Extracted text:
● ● ● ●
Why isn't German cuisine more popular in the US?

I visited Milwaukee, where I grew up, a few weeks ago. One thing I’d never thought about much: There are German restaurants there. But there aren’t many German restaurants throughout the country.

At least, German restaurants don’t seem nearly as common or widespread as Italian, Mexican, Chinese, Thai, Indian, Greek, or Japanese places. Even English cuisine represents, what with the popularity of pub grub. Taco Bell yes, Schitzel Haus not so much.

Why is this? Why is sauerkraut possibly less common than kimchee, unless you’re at a hot dog stand? What is it about German (and possibly Eastern European) cuisine that has left it a rarity, often served in places that require their waitstaff to dress in lederhosen or serving-wench costumes?

The National Restaurant Association seems to back up my impression. And suggests a few ideas, but I’m really curious about the long-term trends. German Americans make up the largest ancestry group in the US, so why doesn’t Tombstone make a pumpernickel-crust pizza?
● ● ● ●
Information provided:
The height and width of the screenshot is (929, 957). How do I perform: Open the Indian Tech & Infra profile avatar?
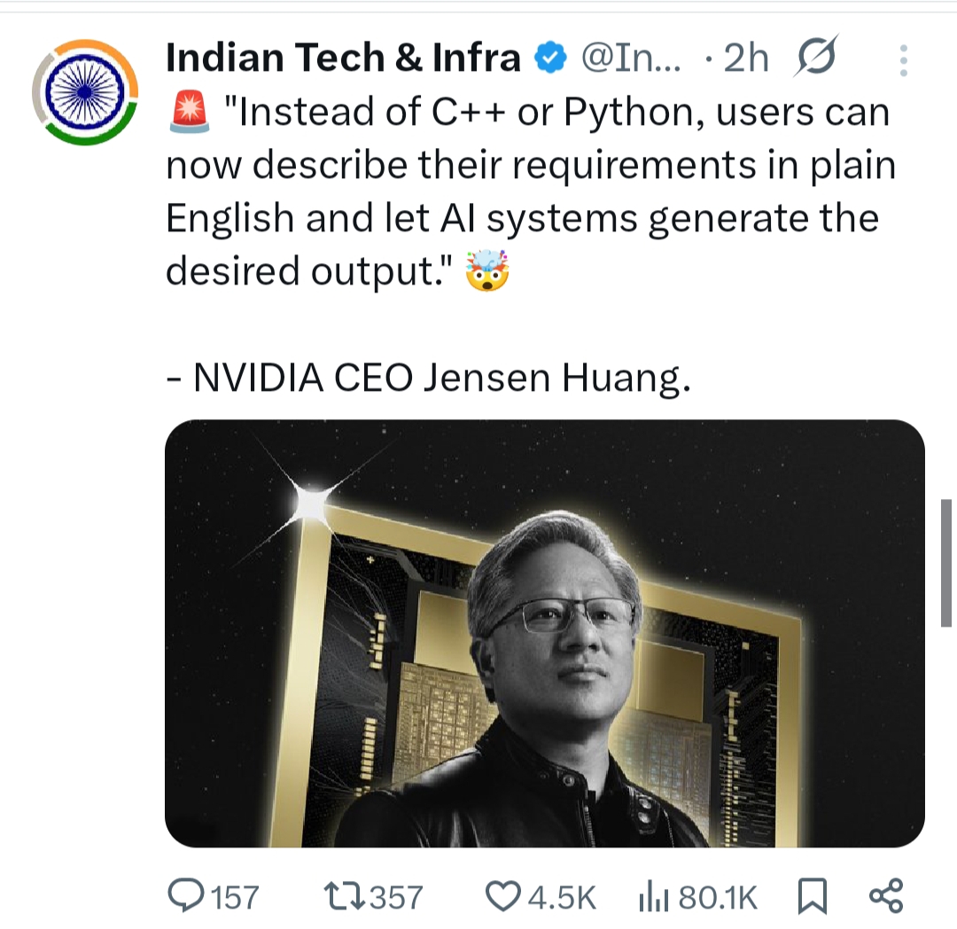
● ● ● ●
Problems:
A. Answer these questions using the post on German cuisine in the US:
(i) Which city did the writer visit a few weeks ago?
(ii) Which organization does the writer say seems to back up their impression?
(iii) According to the post, which group makes up the largest ancestry group in the US?
B. Write the next few sentences of the post on German cuisine in the US, picking up after its final question.

Per-task answers:
A.
(i) Milwaukee
(ii) The National Restaurant Association
(iii) German Americans

B.
Two WAGs: it has a reputation as being very fatty and starchy, and therefore not PC. Although, yum?

And two, during WWII anything German was, um, verboten. I imagine there’s some holdover from that. (Most American knitters knit wrong because the right way to knit used be known as “the German method.”)

I realize that this doesn’t constitute a scientific approach to the question but every single time I’ve eaten at a German restaurant it has given me the most massive case of the farts. Unmatched by any other cuisine. Mexican food? No problem. Really hot & spicy food? Love it, no issues.

German food? 76 trombones in my underpants.

After a few tries I’ve pretty much written it off, which is a shame because some of the food is quite yummy.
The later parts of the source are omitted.